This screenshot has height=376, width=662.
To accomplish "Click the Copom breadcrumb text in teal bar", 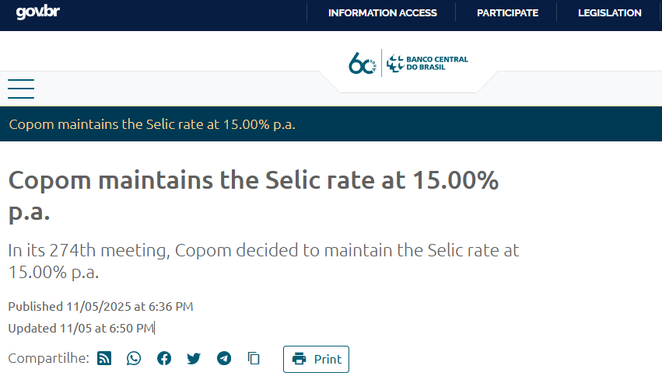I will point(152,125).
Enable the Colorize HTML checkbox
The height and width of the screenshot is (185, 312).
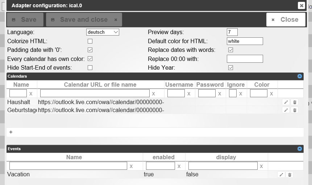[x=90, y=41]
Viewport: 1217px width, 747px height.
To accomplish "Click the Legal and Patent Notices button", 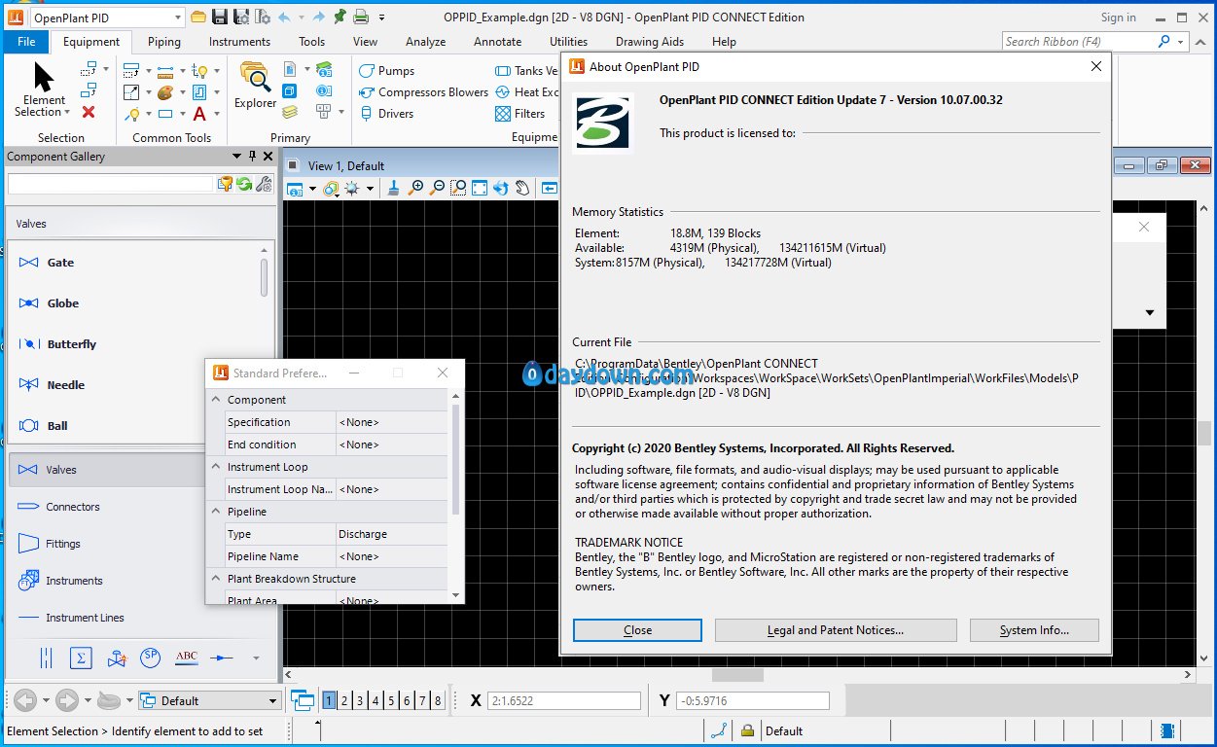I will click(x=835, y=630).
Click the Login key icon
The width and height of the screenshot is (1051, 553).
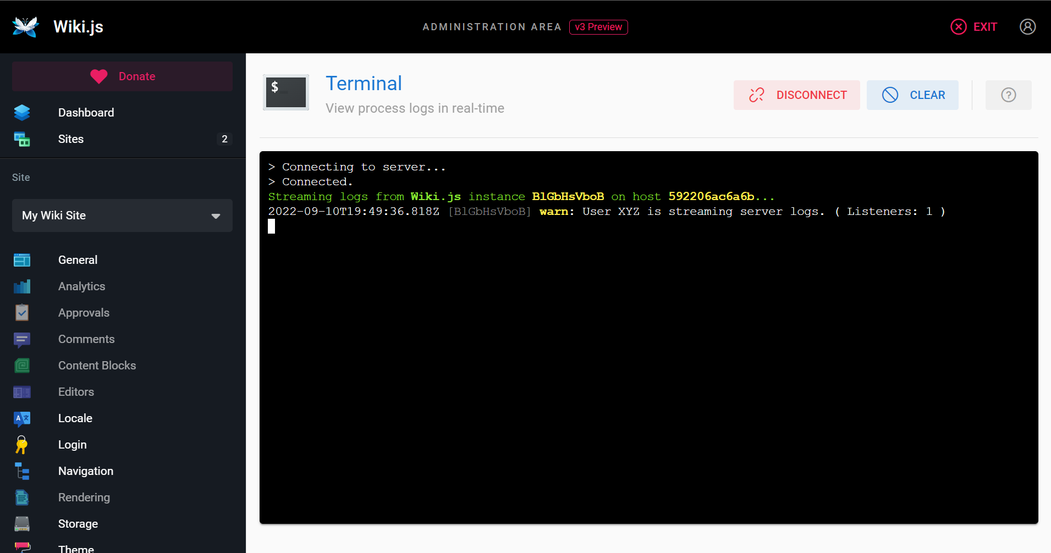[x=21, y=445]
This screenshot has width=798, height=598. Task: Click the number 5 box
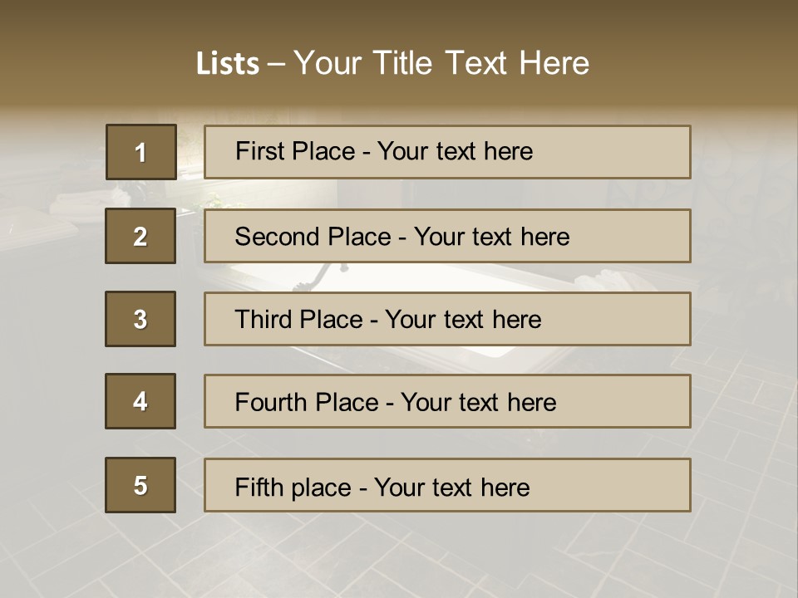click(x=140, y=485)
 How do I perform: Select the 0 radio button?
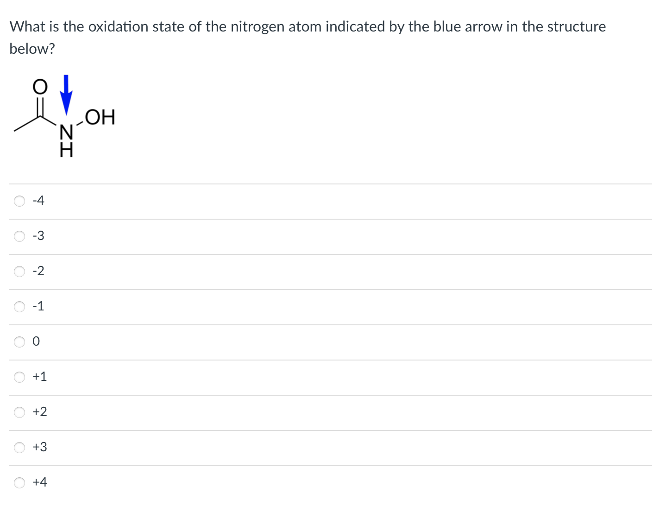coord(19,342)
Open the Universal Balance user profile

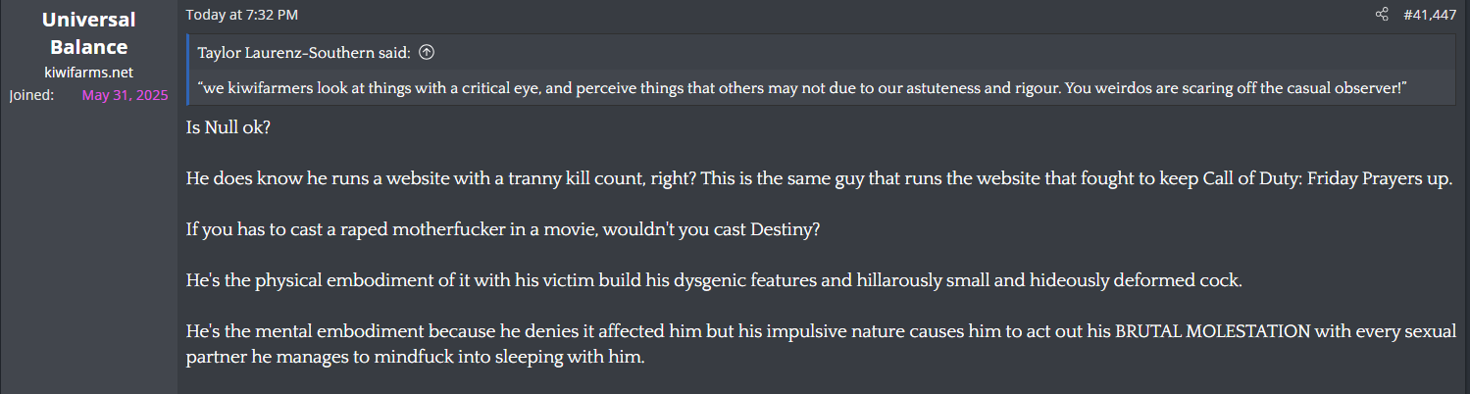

##########

Task prompt - Repeat the listing word for word, starting at the line that contains "Click the Login key icon" and ending at the end of the listing. Leave the pictures out of your answer.

Right answer -
Click the Login key icon
The width and height of the screenshot is (1051, 553).
[x=21, y=445]
This screenshot has width=798, height=598. Task: Click the number 5 box
click(x=140, y=485)
 How do I perform: Select the 0 radio button?
coord(19,342)
Open the Universal Balance user profile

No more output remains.